Publication date edit to reflect date of actual writing. Posted much later on 6/24/2022.
More and more I find myself sounding like a digital luddite…
“goddammit, it’s making me log in again - crap, I don’t know the secondary password…where’s the freakin’ setting again?...gah! Can’t I just turn on the TV and watch something?!?!”
I used to be a digital convert - evangelist even. The Internet was new when I was in college, and as soon as I had access to it I jumped in with both feet - spent all our wedding money on a computer, learned to code HTML when tables were a new thing, learned JS and CSS and how to work between them, learned ASP, even freaking Netscape LiveWire… taught myself how to administer servers, the whole thing. I was full-stack, man!
Now I’m kind of burned out on the whole thing, and I sound like a caricature of everyone’s grandpa trying to use a laptop. I get WAAAY too pissed off when I'm asked for yet another password - or even MFA!! - when I'm just trying to watch TV or play a stupid Playstation game. And how many different ways do I have to sign up for HBO Max, then have to remember WHICH WAY I did it originally, just so I can actually RELAX my brain for a couple hours... FUCK you, Internet!!
Meanwhile, my own parents are digitally fluent, as are my in-laws (well, to be honest, in both cases it is actually the moms who get it more than the dads, so maybe there’s something to that too…)
We still talk all the time about “older, less tech-savvy users” - I wonder if that’s a myth at this point?
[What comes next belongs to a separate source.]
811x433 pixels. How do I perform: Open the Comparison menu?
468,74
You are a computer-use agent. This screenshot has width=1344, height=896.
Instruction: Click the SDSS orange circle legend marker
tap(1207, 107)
Maybe we’re seeing the “tech-jaded” group start to become more important? I am by NO means "not tech savvy" - hell, I was part of making this whole mess back in the 90's! But I am absolutely part of the Tech Jaded submarket. The good news, I guess, is I'm in a position to speak for us in my role as a digital product strategist type person. The bad news is nobody really wants to hear it because "I'm not the target audience" - which is totally true, I totally get the whole don't design for your own opinions thing.
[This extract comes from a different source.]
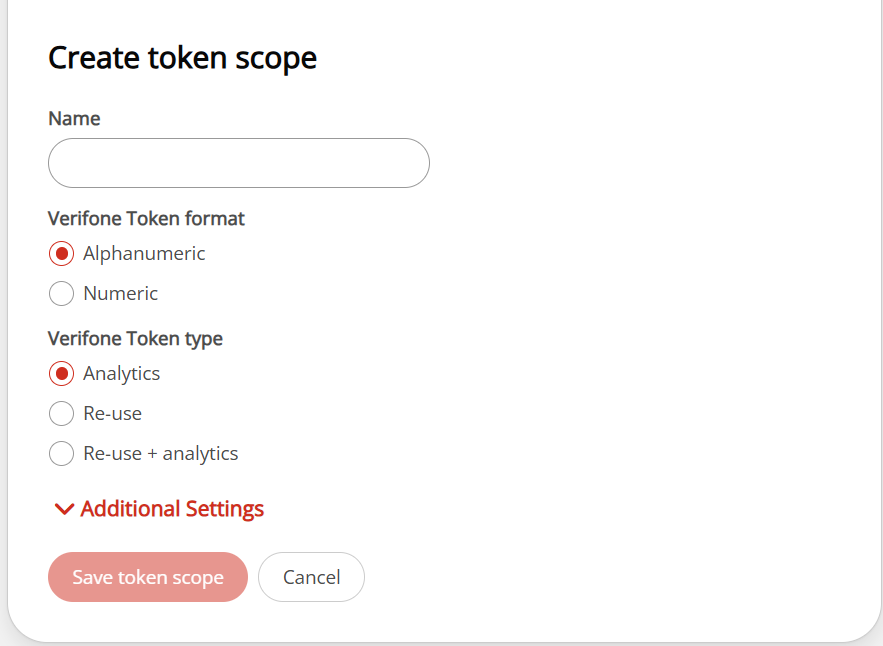Select the Re-use radio button circle
This screenshot has height=646, width=883.
click(x=61, y=414)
But I can't be alone on this. Does anyone else resent the degree to which we've turned over our lives in the supposed service of creating convenience, only to be asked to perform these stupid little tricks for the digital overlords we've created for ourselves?
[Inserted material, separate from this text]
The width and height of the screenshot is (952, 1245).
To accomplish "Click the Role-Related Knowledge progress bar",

TechnoLord: "What's the password, little doggy?"
Puny Mortal: "arf!"
TechnoLord: [secretly comparing "arf!" with "Arf!!"] ...
"Oops, it looks like you are not you after all, you're going to have to reset your password in one of three or four possible different ways, only one of which will work, and we won't tell you which, before you can be trusted to watch John Oliver this evening. Good luck!"
Puny Mortal: [begins to gnaw nervously at loose skin on forelimb...]
I think it's time to join a Special Interest Group, but I'm not sure I have the patience to set up the account.